Japan's oil prices have plunged from record highs after the government injected a massive budget subsidy, aiming to control the energy price crisis caused by the Middle East war. 

Gasoline prices in Japan are set to drop significantly after the government rushed to inject subsidies to curb the sharp price surge caused by the impact of the Iran war.

Data from Japan's Ministry of Economy, Trade and Industry shows the average retail price of gasoline has fallen to 177.70 yen per liter from a record high of 190.80 yen the previous week, marking the first decline in six weeks.

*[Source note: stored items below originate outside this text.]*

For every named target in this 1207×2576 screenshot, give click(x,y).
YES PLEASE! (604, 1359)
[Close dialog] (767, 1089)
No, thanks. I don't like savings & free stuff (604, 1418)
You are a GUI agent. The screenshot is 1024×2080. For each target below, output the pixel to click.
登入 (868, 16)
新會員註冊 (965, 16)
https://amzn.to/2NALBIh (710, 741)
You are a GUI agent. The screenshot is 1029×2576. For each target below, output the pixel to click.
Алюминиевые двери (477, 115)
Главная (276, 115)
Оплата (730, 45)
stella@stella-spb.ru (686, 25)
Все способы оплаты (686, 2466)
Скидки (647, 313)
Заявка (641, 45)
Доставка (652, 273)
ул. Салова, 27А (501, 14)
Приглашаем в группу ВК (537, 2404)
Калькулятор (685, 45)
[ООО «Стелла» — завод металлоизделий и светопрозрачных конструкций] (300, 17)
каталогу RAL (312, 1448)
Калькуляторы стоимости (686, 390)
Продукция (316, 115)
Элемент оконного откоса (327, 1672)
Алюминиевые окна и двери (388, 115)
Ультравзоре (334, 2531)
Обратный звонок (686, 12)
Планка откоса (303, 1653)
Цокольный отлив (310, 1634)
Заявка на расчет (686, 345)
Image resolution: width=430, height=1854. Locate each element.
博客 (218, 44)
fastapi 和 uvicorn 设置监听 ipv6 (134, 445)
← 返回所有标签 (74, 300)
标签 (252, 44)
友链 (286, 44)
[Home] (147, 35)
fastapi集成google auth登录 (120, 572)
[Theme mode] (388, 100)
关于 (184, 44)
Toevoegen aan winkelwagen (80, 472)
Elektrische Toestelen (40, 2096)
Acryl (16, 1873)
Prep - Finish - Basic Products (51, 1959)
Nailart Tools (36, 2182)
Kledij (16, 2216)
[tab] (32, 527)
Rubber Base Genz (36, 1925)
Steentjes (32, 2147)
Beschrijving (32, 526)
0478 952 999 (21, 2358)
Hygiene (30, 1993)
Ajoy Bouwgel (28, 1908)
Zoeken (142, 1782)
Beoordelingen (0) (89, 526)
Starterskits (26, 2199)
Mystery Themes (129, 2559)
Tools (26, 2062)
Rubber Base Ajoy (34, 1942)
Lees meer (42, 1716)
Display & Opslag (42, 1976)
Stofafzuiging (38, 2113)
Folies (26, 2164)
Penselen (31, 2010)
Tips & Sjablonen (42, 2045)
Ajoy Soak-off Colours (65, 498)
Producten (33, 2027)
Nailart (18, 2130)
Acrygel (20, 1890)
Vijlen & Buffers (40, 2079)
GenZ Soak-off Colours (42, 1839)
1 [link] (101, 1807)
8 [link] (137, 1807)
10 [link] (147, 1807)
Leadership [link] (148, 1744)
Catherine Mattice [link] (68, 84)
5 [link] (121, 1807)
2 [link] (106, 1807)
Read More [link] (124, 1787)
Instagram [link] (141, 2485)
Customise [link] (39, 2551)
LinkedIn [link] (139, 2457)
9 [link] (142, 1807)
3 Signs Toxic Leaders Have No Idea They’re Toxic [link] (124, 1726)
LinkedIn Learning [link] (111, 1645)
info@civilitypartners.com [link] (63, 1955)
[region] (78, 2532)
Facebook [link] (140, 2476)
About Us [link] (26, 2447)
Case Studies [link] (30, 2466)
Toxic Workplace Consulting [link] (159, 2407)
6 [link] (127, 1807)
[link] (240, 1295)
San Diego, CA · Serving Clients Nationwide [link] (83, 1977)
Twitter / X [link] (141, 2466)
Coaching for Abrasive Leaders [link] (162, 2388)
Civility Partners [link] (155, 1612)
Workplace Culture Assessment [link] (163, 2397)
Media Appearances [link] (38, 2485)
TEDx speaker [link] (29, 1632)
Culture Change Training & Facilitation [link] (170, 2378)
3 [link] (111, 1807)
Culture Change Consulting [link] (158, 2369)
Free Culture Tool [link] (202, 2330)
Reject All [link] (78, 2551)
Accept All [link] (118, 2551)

This decline follows the government's reinstatement of oil price subsidies, aiming to keep prices near 170 yen per liter amid concerns that rising living costs would affect people nationwide.

This week, the government provided subsidies of up to 30.20 yen per liter and plans to increase this to 48.10 yen per liter next week—the highest since the program started in 2022—reflecting a heavy budget burden.

Meanwhile, the Cabinet approved the use of 794.8 billion yen in reserve funds to support energy prices, hoping to mitigate the impact of continuously rising oil costs.

Reports also indicate that oil prices have dropped in 46 out of 47 prefectures across the country, showing clear results from government measures.

Besides gasoline, diesel prices have also fallen by 12.40 yen to 166 yen per liter, while kerosene for household use decreased by 154 yen to 2,620 yen per 18 liters.

However, officials have not specified when the subsidy measures will end, amid concerns that stopping them could trigger a sharp rebound in oil prices and further strain household expenses.